# Work order:
With no line left out, restate the data word for word.

# Data listing:
***
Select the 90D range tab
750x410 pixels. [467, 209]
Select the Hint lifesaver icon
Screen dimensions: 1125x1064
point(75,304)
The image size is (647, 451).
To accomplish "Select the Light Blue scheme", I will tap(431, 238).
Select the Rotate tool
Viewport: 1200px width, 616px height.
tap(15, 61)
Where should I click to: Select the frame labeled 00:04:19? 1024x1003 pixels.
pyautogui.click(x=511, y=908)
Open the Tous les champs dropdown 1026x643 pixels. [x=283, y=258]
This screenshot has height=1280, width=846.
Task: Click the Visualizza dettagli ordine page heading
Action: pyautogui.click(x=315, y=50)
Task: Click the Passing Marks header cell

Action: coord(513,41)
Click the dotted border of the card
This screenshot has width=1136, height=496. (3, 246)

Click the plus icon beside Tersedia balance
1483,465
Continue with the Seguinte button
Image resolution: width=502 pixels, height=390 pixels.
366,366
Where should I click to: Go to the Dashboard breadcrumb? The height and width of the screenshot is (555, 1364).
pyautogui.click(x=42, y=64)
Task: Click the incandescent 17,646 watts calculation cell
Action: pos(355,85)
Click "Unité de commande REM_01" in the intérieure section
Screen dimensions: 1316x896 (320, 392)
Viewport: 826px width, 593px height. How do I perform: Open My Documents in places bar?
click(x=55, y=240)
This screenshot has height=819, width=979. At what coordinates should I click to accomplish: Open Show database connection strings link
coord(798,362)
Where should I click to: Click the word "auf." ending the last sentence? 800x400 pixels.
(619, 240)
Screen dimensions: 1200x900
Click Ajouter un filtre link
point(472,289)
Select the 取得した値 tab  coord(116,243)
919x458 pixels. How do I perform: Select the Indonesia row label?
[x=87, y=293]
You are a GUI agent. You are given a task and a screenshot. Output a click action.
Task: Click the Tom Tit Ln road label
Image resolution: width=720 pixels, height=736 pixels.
***
# Task solution:
Select the 90D range tab
750x410 pixels. [467, 209]
Select the Hint lifesaver icon
Screen dimensions: 1125x1064
point(75,304)
The image size is (647, 451).
To accomplish "Select the Light Blue scheme", I will tap(431, 238).
Select the Rotate tool
Viewport: 1200px width, 616px height.
tap(15, 61)
Where should I click to: Select the frame labeled 00:04:19? 1024x1003 pixels.
pyautogui.click(x=511, y=908)
Open the Tous les champs dropdown 1026x643 pixels. [x=283, y=258]
This screenshot has height=1280, width=846.
Task: Click the Visualizza dettagli ordine page heading
Action: pyautogui.click(x=315, y=50)
Task: Click the Passing Marks header cell

Action: coord(513,41)
Click the dotted border of the card
This screenshot has width=1136, height=496. (3, 246)

Click the plus icon beside Tersedia balance
1483,465
Continue with the Seguinte button
Image resolution: width=502 pixels, height=390 pixels.
366,366
Where should I click to: Go to the Dashboard breadcrumb? The height and width of the screenshot is (555, 1364).
pyautogui.click(x=42, y=64)
Task: Click the incandescent 17,646 watts calculation cell
Action: pos(355,85)
Click "Unité de commande REM_01" in the intérieure section
Screen dimensions: 1316x896 (320, 392)
Viewport: 826px width, 593px height. How do I perform: Open My Documents in places bar?
click(x=55, y=240)
This screenshot has height=819, width=979. At what coordinates should I click to accomplish: Open Show database connection strings link
coord(798,362)
Where should I click to: Click the word "auf." ending the last sentence? 800x400 pixels.
(619, 240)
Screen dimensions: 1200x900
Click Ajouter un filtre link
point(472,289)
Select the 取得した値 tab  coord(116,243)
919x458 pixels. How do I perform: Select the Indonesia row label?
[x=87, y=293]
You are a GUI agent. You are given a task and a screenshot. Output a click action.
Task: Click the Tom Tit Ln road label
Image resolution: width=720 pixels, height=736 pixels.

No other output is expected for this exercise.